Did you generate the cached tokens before running scst? You can refer to more details about scst in Ruotian Luo's webpage.

srikanthmalla commented 3 years ago

Hi @RubickH , I generated the cache using python scripts/prepro_ngrams.py --input_json data/dataset_coco.json --dict_json data/cocotalk_attr.json --output_pkl data/coco-train-new --split train, but the error is same. I am guessing it is an issue with your integration with Cider-D. You might have changed something in Cider-D or to it's input args but forgot to commit that. Could you please check if your local version is same and the git version is updated to work with Self-critical-sequence-training (as it is also part of your paper).

Thank you, Srikanth

RubickH commented 3 years ago

My modifications are adding two loss functions but not changing the original SCST loss. Are you using python 3.X? The python version may matter. You can try computing the Cider-D score with the 'corpus' mode to verify whether the error comes from the cached token.

srikanthmalla commented 3 years ago

You can try computing the Cider-D score with the 'corpus' mode to verify whether the error comes from the cached token.
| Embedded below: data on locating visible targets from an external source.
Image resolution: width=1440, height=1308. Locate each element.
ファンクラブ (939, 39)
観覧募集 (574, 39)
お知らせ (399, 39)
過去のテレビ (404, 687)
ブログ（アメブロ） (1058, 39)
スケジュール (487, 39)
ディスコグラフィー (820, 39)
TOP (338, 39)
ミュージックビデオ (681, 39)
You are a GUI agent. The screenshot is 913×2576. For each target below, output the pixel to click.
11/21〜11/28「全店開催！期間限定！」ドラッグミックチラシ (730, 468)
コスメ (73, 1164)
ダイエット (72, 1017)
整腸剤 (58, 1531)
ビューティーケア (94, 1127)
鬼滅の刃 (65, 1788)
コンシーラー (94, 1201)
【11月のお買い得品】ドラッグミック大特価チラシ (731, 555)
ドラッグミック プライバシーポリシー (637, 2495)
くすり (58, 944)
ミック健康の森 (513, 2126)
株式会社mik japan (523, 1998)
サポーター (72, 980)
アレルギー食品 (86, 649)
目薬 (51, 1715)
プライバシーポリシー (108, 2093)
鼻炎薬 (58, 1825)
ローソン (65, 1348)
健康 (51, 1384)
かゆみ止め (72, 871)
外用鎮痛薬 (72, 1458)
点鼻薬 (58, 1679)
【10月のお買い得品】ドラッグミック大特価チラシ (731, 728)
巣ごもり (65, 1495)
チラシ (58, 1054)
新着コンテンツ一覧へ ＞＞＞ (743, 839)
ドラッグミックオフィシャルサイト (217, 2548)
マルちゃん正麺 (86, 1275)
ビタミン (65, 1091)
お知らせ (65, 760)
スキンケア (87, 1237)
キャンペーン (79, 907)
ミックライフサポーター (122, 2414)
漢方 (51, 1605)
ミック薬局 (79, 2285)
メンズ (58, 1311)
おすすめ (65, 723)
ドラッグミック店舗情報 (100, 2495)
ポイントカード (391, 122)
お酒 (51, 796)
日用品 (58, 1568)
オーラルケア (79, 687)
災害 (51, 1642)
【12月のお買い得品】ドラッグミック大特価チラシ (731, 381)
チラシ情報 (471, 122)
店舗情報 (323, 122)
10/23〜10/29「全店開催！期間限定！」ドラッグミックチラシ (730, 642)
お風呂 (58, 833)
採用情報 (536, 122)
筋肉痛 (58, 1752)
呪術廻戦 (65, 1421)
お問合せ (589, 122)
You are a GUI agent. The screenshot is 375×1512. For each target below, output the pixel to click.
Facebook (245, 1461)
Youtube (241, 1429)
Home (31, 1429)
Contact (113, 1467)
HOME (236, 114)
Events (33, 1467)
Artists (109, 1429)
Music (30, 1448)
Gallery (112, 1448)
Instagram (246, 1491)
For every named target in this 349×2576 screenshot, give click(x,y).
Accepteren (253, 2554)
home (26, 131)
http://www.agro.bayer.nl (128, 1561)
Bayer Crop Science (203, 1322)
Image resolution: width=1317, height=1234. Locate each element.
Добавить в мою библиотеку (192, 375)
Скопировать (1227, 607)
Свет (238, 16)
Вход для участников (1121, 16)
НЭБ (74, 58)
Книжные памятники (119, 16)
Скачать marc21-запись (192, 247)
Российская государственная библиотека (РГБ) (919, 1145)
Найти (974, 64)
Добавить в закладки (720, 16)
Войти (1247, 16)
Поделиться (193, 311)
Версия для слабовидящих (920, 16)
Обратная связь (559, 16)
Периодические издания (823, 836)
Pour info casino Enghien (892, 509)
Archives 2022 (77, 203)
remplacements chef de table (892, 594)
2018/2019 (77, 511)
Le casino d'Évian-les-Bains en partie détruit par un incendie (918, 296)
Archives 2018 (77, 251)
@RubickH , looks like this works. But how do I fix the cached tokens issue, because I am just following your readme and new to this repo.

Also what is the difference between corpus and cached token. Does the corpus mode create groundtruth n-grams for the mini-batch on-the-fly, while the cached token is pre-computed for whole train-set?

Best Regards, Srikanth

srikanthmalla commented 3 years ago

Hi @RubickH, I am able to fix it using ruotian luo's repo: https://github.com/ruotianluo/self-critical.pytorch/blob/master/scripts/prepro_ngrams.py

I thought I made mistake by not cloning your repo recursively (for correct versions of cider-master). So I tried again with recursive cloning and rerunning the cached token, but looks like your processed cached token (with your script) is having issue. You can close this issue as it works with ruotian's preprocessing for ngram.